1. A process for the removal of arsenic from water comprising the steps: a) adding an aqueous solution comprising Fe(II) ions to the water, said aqueous solution comprising Fe(II) ions having a pH from 1 to 6, b) subjecting the water to oxidizing conditions to at least partially oxidize Fe(II) to Fe(III), whereby complexes are formed, c) leaving any formed complex in contact with the water for at least one hour, d) filtering away essentially all of any formed complexes, wherein complexes which are retained in the filter are in contact with the water which passes the filter, and e) retaining complexes in the filter for at least 24 hours, wherein the pH of the water is adjusted during the process to be in the interval 5-7.5, wherein Fe(II) ions first are added in a ratio of Fe to As from 50 to 5000 in order to create large complexes, and wherein Fe(II) ions subsequently are added in a ratio of Fe to As from 10 to 50.

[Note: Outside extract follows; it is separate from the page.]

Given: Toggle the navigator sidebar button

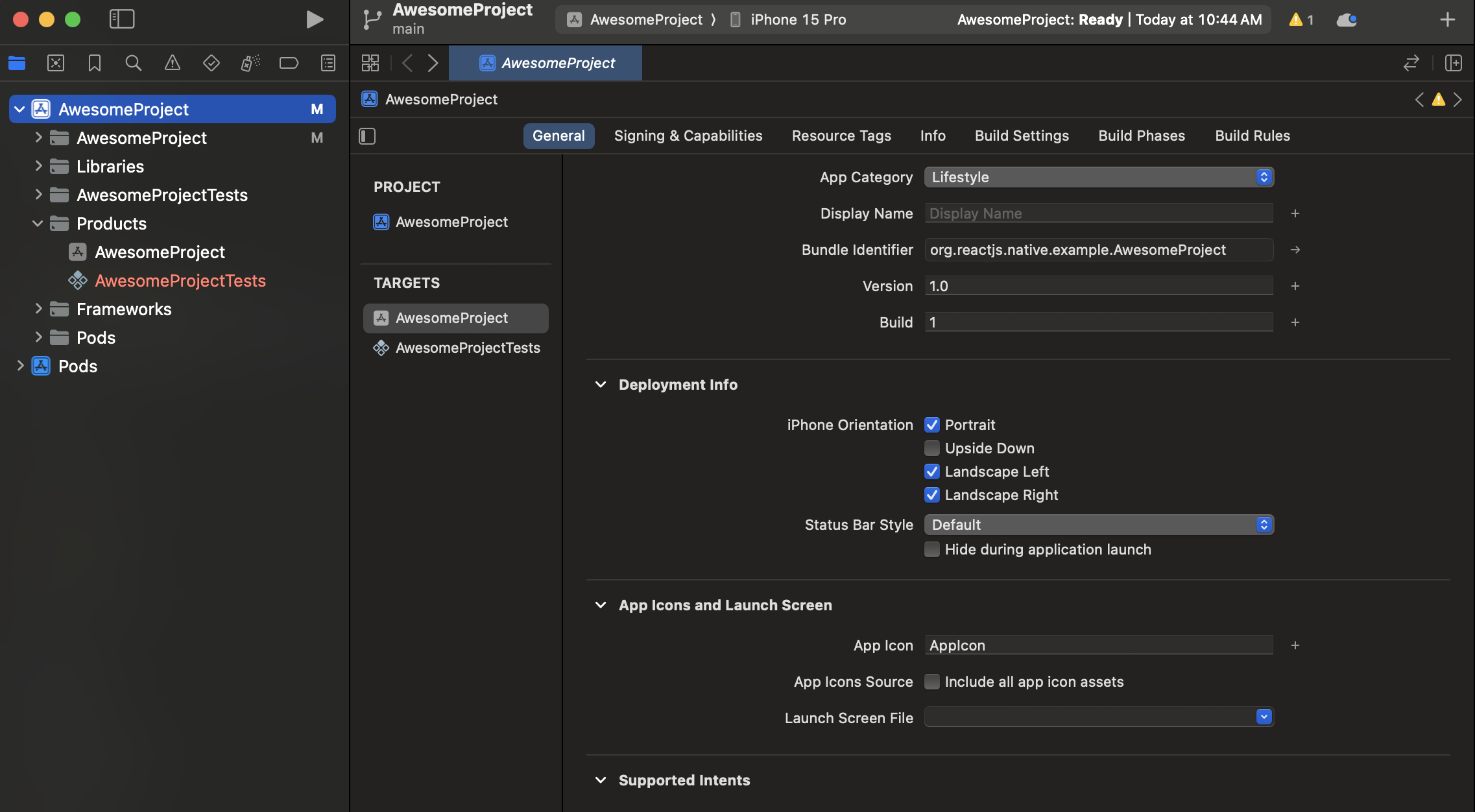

2. The process according to claim 1, wherein the water is drinking water.

3. The process according to any one of claims 1-2, wherein any formed complex is in contact with the water for at least 10 hours.

4. The process according to any one of claims 1-2, wherein any formed complex is in contact with the water for at least 50 hours.

5. The process according to any one of claims 1-4, wherein said aqueous solution comprising Fe(II) ions has a pH from 2 to 3.

6. The process according to any one of claims 1-5, wherein the steps of adding Fe(II) ions in a ratio Fe to As from 50 to 5000 and subsequently in a ratio of Fe to As from 10 to 50 are repeated.

7. The process according to claim 6, wherein the duration time between the repetitions are at least 10 hours .

8. The process according to any one of claims 1-7, wherein Fe(II) ions are added in a ratio Fe to As from 50 to 5000 during a period of time from 1 minute to 10 hours.

9. The process according to any one of claims 1-8, wherein Fe(II) ions are added in a ratio Fe to As from 10 to 50 during a period of time from 6 hours to one month.

10. The process according to any one of claims 1-9, wherein FeSO₄ is used as a source of Fe(II) ions.

11. The process according to any one of claims 1-10, wherein at least step c) , d) and e) of claim 1 are performed in the soil in the boulder.